You might think that this sequence of events demonstrates a desire on both sides for diplomacy. Superficially it looks like the Catalonian objective is to defuse the situation and enable negotiations to take place, whilst the Spanish Government’s objective is to identify exactly how far the process of independence has got so that realistic talks can begin.

Think again. We are watching a car crash, slowed down. The real motive on each side is to take the high ground of reasonableness and at the same time make the other side look like the bad guys. That will unravel soon enough.

The quotation I used to entitle this piece, attributed to Trotsky, carries the implication that whilst it might be your preference to talk rather than to fight there are forces which you cannot control which prevent this course of action or at least render it impotent. We are a long way from a war between Catalonia and the rest of Spain, but there are irresistible forces within Catalonia (which has harboured a desire for independence for decades and whose voters are fed up with financially bailing out the rest of Spain), within Spain (which viscerally prefers a unified country to a group of federal states, even to the extent that they would love to scrap the existing Autonomy which Catalonia enjoys) and within the EU (which is petrified that creeping nationalism will impede its dream of a unified Europe). These irresistible forces are mutually incompatible, and when the veneer of diplomacy is stripped away, as it will be in the next few days or weeks, we might see violence on the streets of Barcelona and Madrid which will overshadow the police brutality seen on the October 1st Referendum Day.

The issue between the US and North Korea has similar elements. Secretary of State Rex Tillerson assures the world that diplomatic lines are open between the two countries but at the same time his boss poo-poos the idea of diplomacy. If the escalation in rhetoric continues to the point that an act of war is committed the liberals will blame Donald Trump’s invective. Pacifists like Jeremy Corbyn will be among the first. They may be right, but it is also conceivable that the state of mind of Kim Jong-Un means that there can never be a diplomatic deal. The current lack of action is probably because North Korea doesn’t yet possess the technology it needs, but when it gets that technology it may be more persuaded not to use it by an unstable Rottweiler than by a suave diplomat.

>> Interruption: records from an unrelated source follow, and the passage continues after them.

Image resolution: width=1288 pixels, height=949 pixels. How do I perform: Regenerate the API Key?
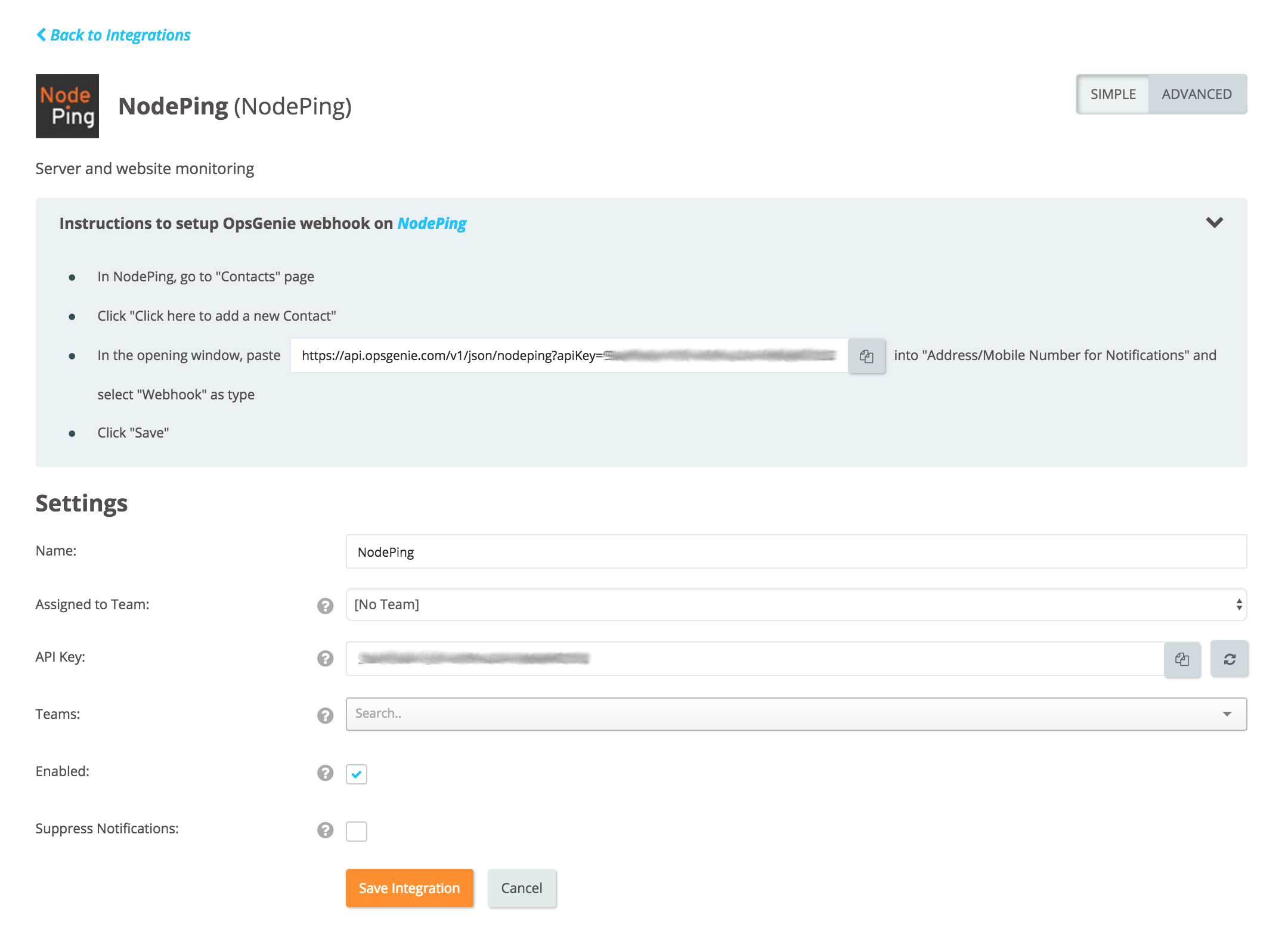(1229, 659)
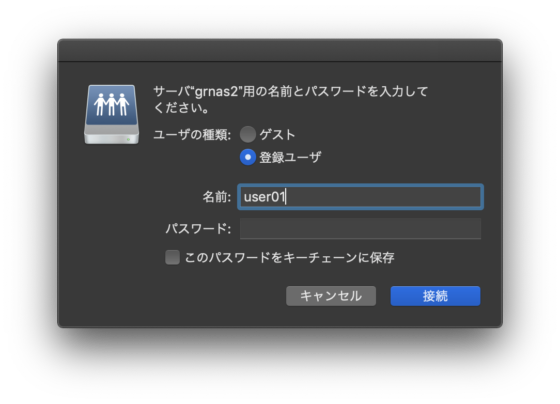This screenshot has height=404, width=560.
Task: Click the ユーザの種類 label
Action: 192,135
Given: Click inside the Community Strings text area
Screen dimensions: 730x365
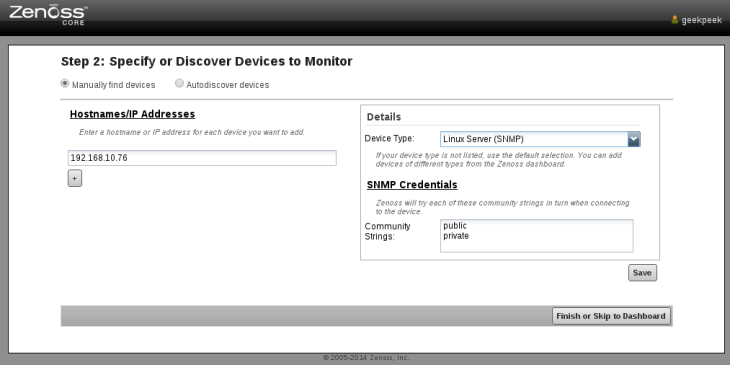Looking at the screenshot, I should click(x=536, y=236).
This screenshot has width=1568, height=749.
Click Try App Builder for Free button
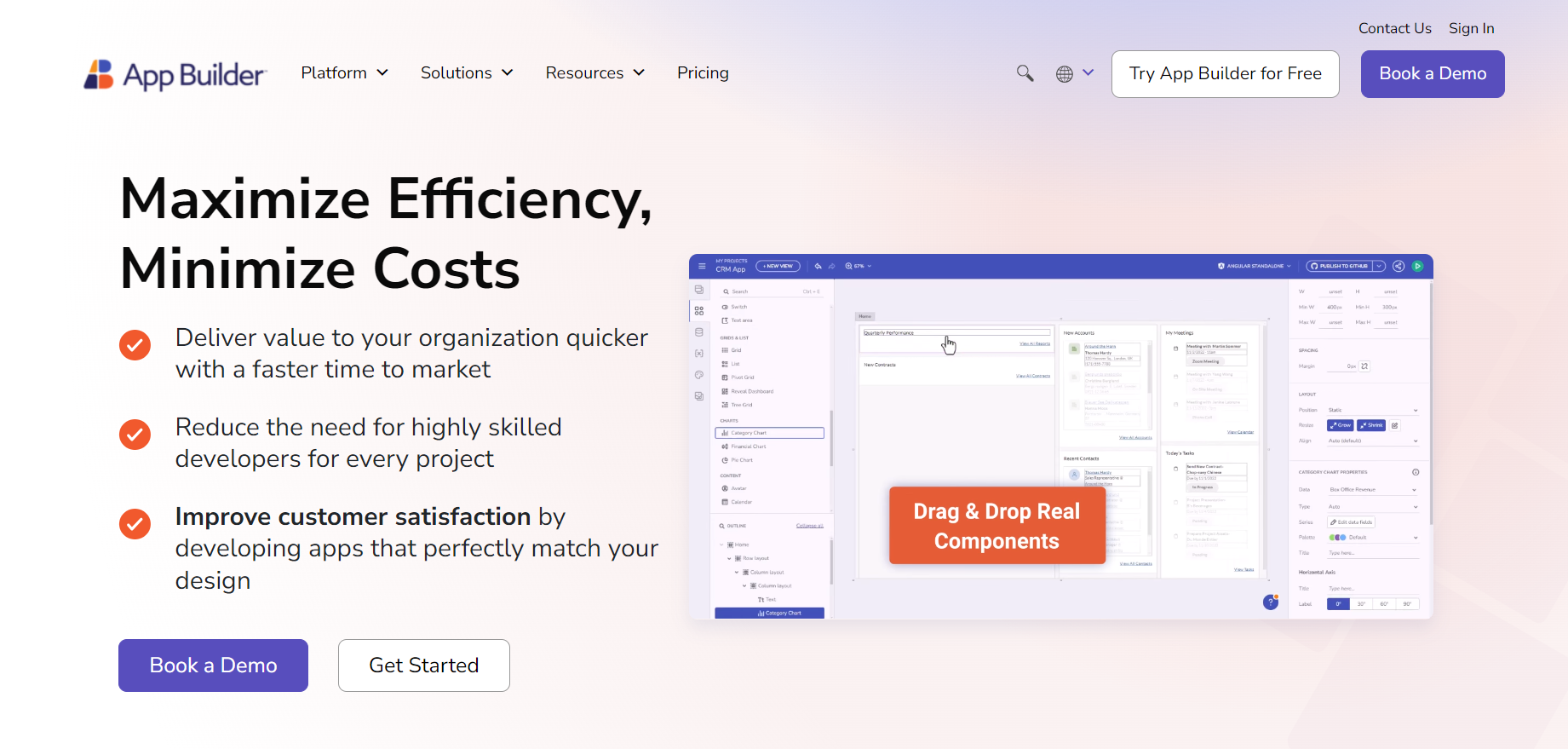tap(1225, 74)
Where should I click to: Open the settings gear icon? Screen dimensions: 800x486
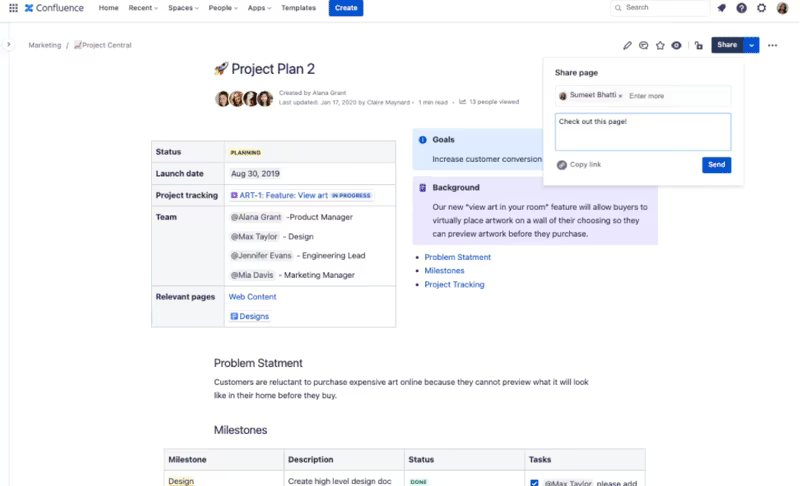(x=761, y=8)
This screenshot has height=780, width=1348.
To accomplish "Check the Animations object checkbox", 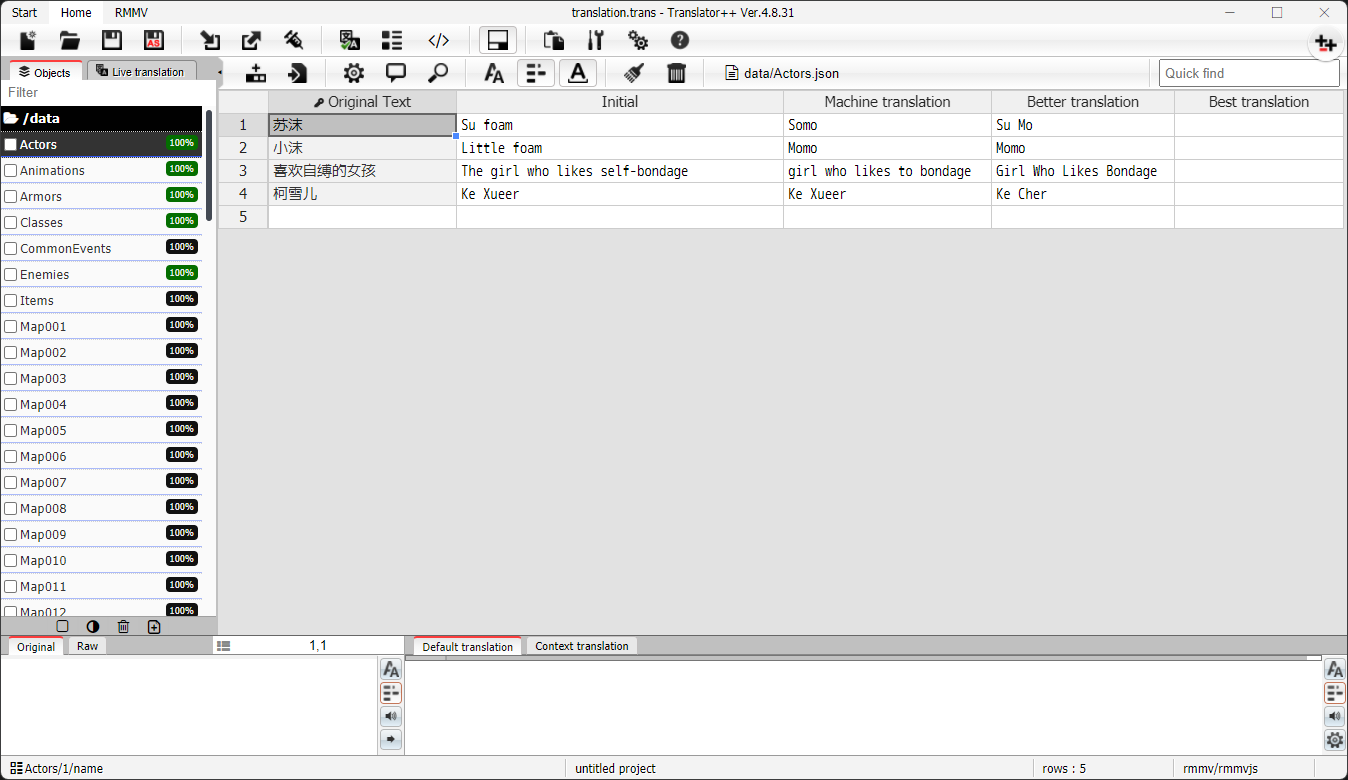I will (x=11, y=171).
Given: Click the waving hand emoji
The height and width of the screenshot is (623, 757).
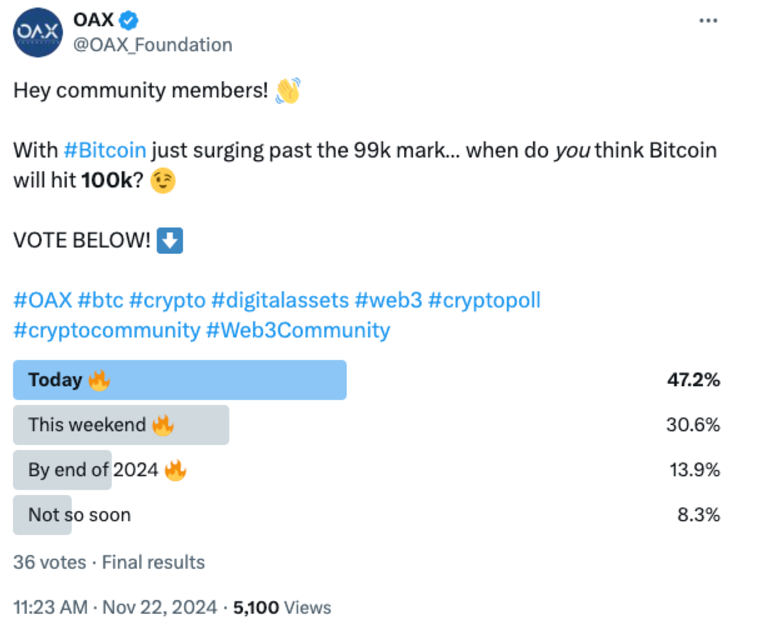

So it is within the commercial world. Time and again our clients tell us that they are unable or unwilling to just say ‘No’ to customers and suppliers who make unreasonable demands because the wheels of business are lubricated not by threats of war but by continuing discussion and compromise. By which they mean inaction and concession. A client recently asked me what negotiating technique they might use to engage with a counterparty who owed them some millions of pounds and who was ignoring emails and had refused to speak to them for months. I suggested a High Court Writ. They were appalled.